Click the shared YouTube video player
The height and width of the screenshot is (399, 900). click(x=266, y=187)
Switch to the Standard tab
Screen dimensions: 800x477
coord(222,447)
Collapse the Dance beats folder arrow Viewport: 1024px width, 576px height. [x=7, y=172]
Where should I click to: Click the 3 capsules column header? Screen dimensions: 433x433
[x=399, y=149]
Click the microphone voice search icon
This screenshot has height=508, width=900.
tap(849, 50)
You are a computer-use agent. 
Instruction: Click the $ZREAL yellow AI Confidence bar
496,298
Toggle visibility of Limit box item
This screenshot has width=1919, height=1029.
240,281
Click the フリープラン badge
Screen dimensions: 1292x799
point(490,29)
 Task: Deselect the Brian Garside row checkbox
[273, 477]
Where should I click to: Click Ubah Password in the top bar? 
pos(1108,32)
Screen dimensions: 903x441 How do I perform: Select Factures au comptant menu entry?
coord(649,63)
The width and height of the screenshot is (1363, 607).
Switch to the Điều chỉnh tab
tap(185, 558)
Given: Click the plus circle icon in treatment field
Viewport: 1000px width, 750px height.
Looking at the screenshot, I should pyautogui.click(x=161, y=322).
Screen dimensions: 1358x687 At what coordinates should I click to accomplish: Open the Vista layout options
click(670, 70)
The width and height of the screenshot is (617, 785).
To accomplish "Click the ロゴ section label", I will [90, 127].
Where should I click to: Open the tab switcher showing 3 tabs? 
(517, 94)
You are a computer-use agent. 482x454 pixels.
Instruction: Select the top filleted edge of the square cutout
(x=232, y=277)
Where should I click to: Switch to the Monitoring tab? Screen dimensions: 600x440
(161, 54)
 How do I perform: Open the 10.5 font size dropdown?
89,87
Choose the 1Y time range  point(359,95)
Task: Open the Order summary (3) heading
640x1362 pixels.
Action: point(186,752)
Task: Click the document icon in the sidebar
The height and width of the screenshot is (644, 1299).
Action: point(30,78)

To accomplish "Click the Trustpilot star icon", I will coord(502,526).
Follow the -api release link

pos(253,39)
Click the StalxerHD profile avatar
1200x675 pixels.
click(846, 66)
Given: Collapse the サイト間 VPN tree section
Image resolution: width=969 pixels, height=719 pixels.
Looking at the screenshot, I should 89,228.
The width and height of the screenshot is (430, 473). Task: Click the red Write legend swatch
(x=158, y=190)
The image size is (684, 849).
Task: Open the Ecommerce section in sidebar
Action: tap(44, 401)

☆ ☆ ☆ ☆

#### EXERCISE PROMPT:
All records above must be printed again, exactly.

#### YOUR RESPONSE:
Click the shared YouTube video player
The height and width of the screenshot is (399, 900). click(x=266, y=187)
Switch to the Standard tab
Screen dimensions: 800x477
coord(222,447)
Collapse the Dance beats folder arrow Viewport: 1024px width, 576px height. [x=7, y=172]
Where should I click to: Click the 3 capsules column header? Screen dimensions: 433x433
[x=399, y=149]
Click the microphone voice search icon
This screenshot has height=508, width=900.
tap(849, 50)
You are a computer-use agent. 
Instruction: Click the $ZREAL yellow AI Confidence bar
496,298
Toggle visibility of Limit box item
This screenshot has width=1919, height=1029.
240,281
Click the フリープラン badge
Screen dimensions: 1292x799
point(490,29)
 Task: Deselect the Brian Garside row checkbox
[273, 477]
Where should I click to: Click Ubah Password in the top bar? 
pos(1108,32)
Screen dimensions: 903x441 How do I perform: Select Factures au comptant menu entry?
coord(649,63)
The width and height of the screenshot is (1363, 607).
Switch to the Điều chỉnh tab
tap(185, 558)
Given: Click the plus circle icon in treatment field
Viewport: 1000px width, 750px height.
Looking at the screenshot, I should pyautogui.click(x=161, y=322).
Screen dimensions: 1358x687 At what coordinates should I click to accomplish: Open the Vista layout options
click(670, 70)
The width and height of the screenshot is (617, 785).
To accomplish "Click the ロゴ section label", I will [90, 127].
Where should I click to: Open the tab switcher showing 3 tabs? 
(517, 94)
You are a computer-use agent. 482x454 pixels.
Instruction: Select the top filleted edge of the square cutout
(x=232, y=277)
Where should I click to: Switch to the Monitoring tab? Screen dimensions: 600x440
(161, 54)
 How do I perform: Open the 10.5 font size dropdown?
89,87
Choose the 1Y time range  point(359,95)
Task: Open the Order summary (3) heading
640x1362 pixels.
Action: point(186,752)
Task: Click the document icon in the sidebar
The height and width of the screenshot is (644, 1299).
Action: point(30,78)

To accomplish "Click the Trustpilot star icon", I will coord(502,526).
Follow the -api release link

pos(253,39)
Click the StalxerHD profile avatar
1200x675 pixels.
click(846, 66)
Given: Collapse the サイト間 VPN tree section
Image resolution: width=969 pixels, height=719 pixels.
Looking at the screenshot, I should 89,228.
The width and height of the screenshot is (430, 473). Task: Click the red Write legend swatch
(x=158, y=190)
The image size is (684, 849).
Task: Open the Ecommerce section in sidebar
Action: tap(44, 401)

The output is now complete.